Michael S.A. Graziano, Ethological Action Maps: A Paradigm Shift for the Motor Cortex, Trends in Cognitive Sciences, Volume 20, Issue 2, February 2016, Pages 121-132, ISSN 1364-6613, DOI: 10.1016/j.tics.2015.10.008.

The map of the body in the motor cortex is one of the most iconic images in neuroscience. The map, however, is not perfect. It contains overlaps, reversals, and fractures. The complex pattern suggests that a body plan is not the only organizing principle. Recently a second organizing principle was discovered: an action map. The motor cortex appears to contain functional zones, each of which emphasizes an ethologically relevant category of behavior. Some of these complex actions can be evoked by cortical stimulation. Although the findings were initially controversial, interest in the ethological action map has grown. Experiments on primates, mice, and rats have now confirmed and extended the earlier findings with a range of new methods.

How mood influcences learning, concretely perception of rewards in the context of reinforcement learning

Eran Eldar, Robb B. Rutledge, Raymond J. Dolan, Yael Niv, Mood as Representation of Momentum, Trends in Cognitive Sciences, Volume 20, Issue 1, January 2016, Pages 15-24, ISSN 1364-6613, DOI: j.tics.2015.07.010.

Experiences affect mood, which in turn affects subsequent experiences. Recent studies suggest two specific principles. First, mood depends on how recent reward outcomes differ from expectations. Second, mood biases the way we perceive outcomes (e.g., rewards), and this bias affects learning about those outcomes.
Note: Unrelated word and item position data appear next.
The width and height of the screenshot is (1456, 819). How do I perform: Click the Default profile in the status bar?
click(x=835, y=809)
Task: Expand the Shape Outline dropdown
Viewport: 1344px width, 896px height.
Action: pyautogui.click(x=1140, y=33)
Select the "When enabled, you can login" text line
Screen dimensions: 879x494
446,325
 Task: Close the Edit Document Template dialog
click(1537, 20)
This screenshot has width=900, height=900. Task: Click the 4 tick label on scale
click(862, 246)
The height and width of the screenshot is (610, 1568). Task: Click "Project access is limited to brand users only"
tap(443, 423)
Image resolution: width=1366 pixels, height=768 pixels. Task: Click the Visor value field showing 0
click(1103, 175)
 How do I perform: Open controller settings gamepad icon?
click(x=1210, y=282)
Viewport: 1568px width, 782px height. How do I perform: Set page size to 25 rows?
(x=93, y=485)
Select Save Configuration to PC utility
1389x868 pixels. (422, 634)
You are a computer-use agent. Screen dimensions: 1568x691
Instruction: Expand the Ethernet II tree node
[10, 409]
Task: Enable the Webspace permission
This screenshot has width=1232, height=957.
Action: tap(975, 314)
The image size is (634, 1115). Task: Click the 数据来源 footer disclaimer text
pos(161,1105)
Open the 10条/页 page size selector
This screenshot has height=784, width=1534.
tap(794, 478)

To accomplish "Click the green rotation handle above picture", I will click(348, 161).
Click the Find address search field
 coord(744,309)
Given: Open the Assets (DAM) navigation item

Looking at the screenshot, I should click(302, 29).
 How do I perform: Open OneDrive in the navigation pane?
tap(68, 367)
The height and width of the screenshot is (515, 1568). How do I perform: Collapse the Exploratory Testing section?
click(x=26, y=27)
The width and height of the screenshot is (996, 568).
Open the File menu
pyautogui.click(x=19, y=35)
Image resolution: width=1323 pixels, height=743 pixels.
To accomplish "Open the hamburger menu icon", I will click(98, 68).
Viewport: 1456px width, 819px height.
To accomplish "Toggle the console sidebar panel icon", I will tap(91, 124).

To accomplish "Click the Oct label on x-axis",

We propose that this two-way interaction serves to mitigate inefficiencies in the application of reinforcement learning to real-world problems. Specifically, we propose that mood represents the overall momentum of recent outcomes, and its biasing influence on the perception of outcomes ‘corrects’ learning to account for environmental dependencies. We describe potential dysfunctions of this adaptive mechanism that might contribute to the symptoms of mood disorders.